[Screenshot grounding data]
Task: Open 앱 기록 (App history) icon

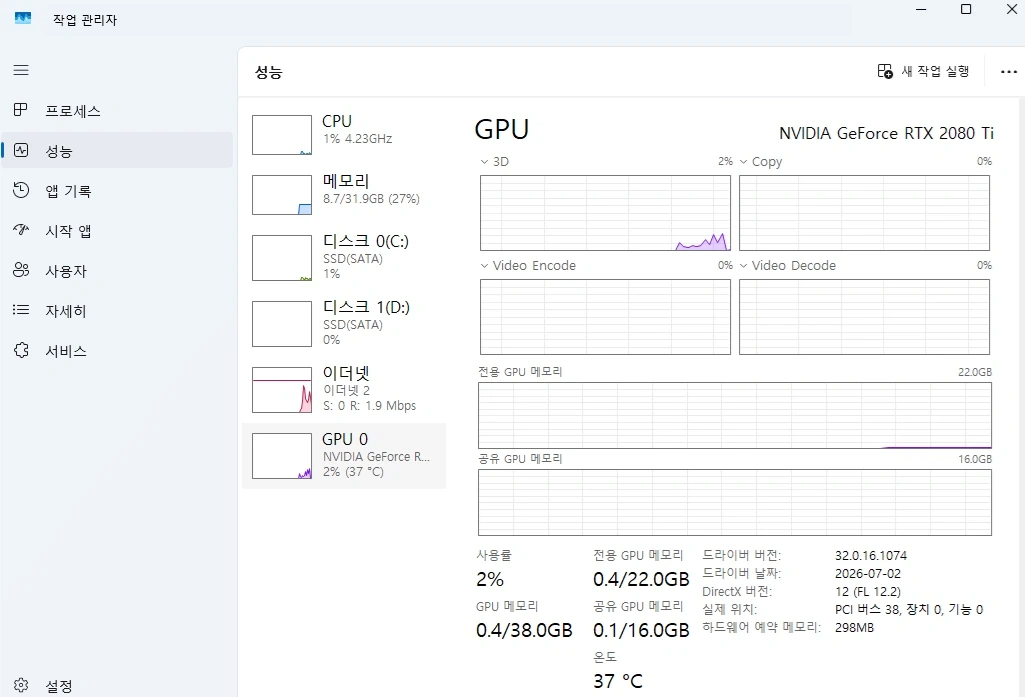Action: coord(21,190)
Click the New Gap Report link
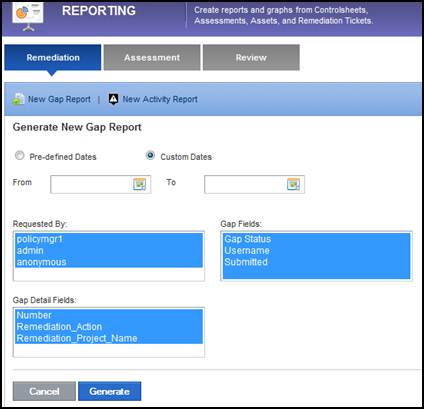Image resolution: width=424 pixels, height=409 pixels. point(59,99)
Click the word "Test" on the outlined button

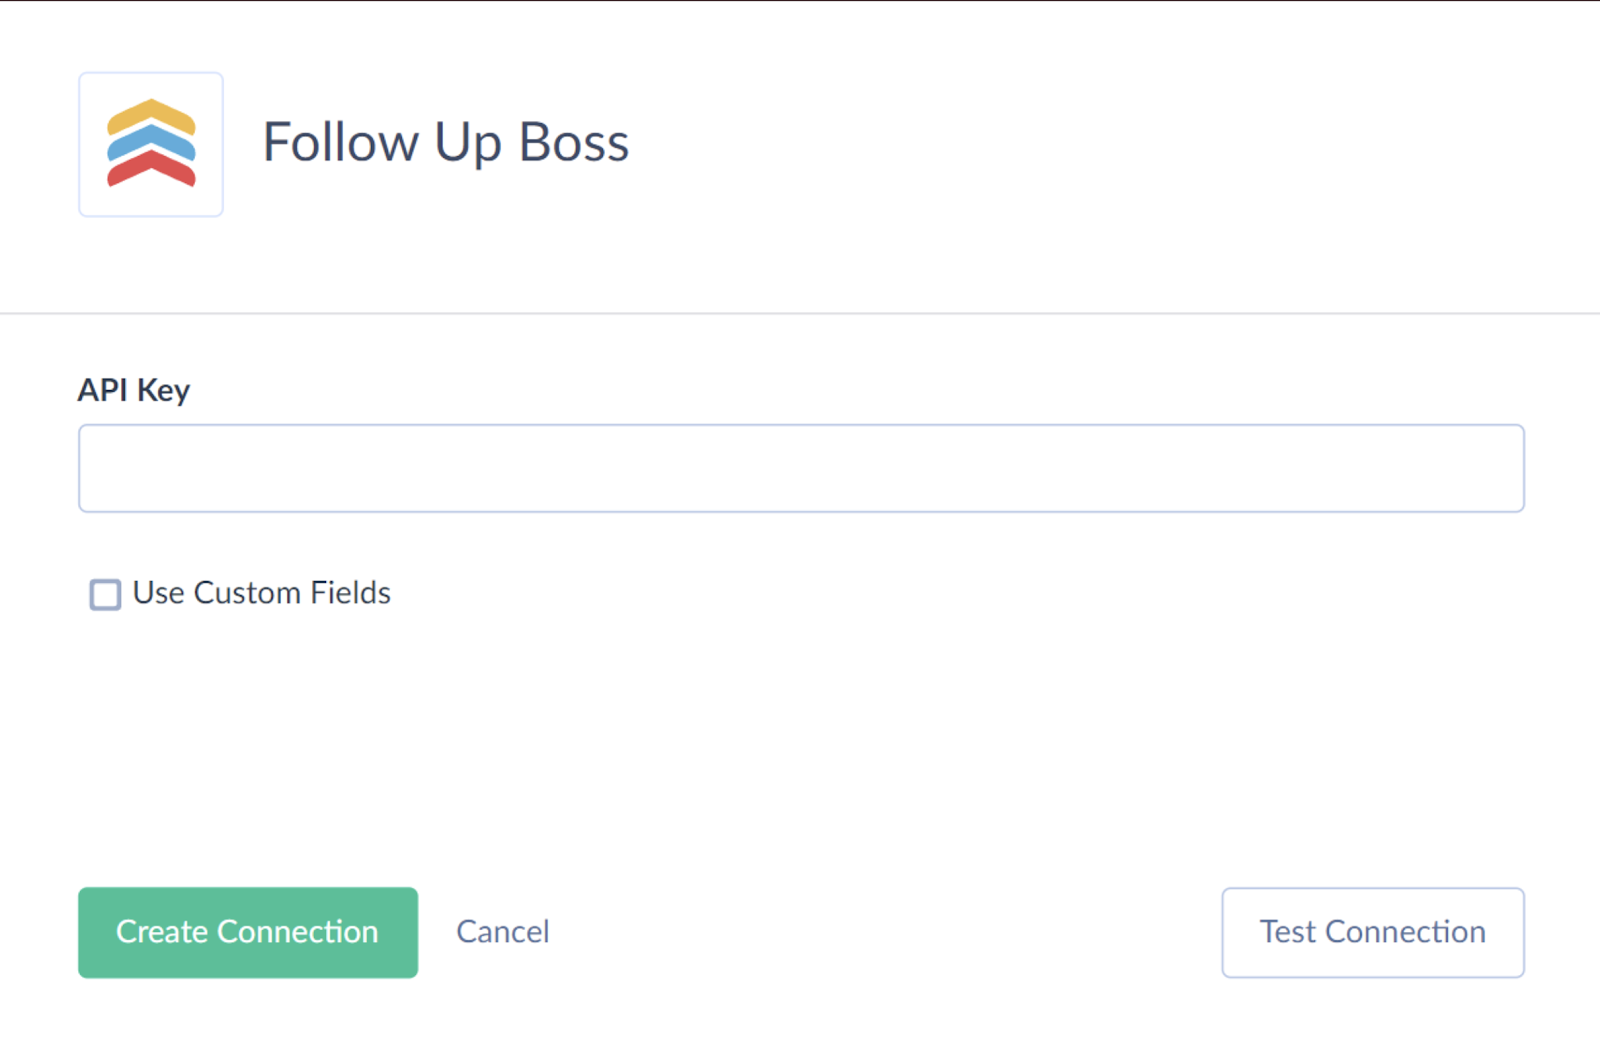click(x=1288, y=932)
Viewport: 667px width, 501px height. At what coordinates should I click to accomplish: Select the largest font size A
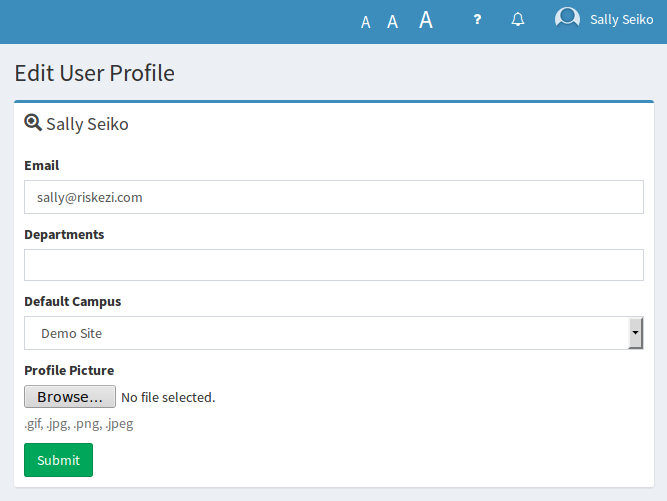(x=426, y=20)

▸ Your instructions
Apart from the pictures, return the records exactly.

▸ Solution below
Task: Open 앱 기록 (App history) icon

Action: coord(21,190)
Click the New Gap Report link
Image resolution: width=424 pixels, height=409 pixels. point(59,99)
Click the word "Test" on the outlined button

click(x=1288, y=932)
Viewport: 667px width, 501px height. At what coordinates should I click to accomplish: Select the largest font size A
(x=426, y=20)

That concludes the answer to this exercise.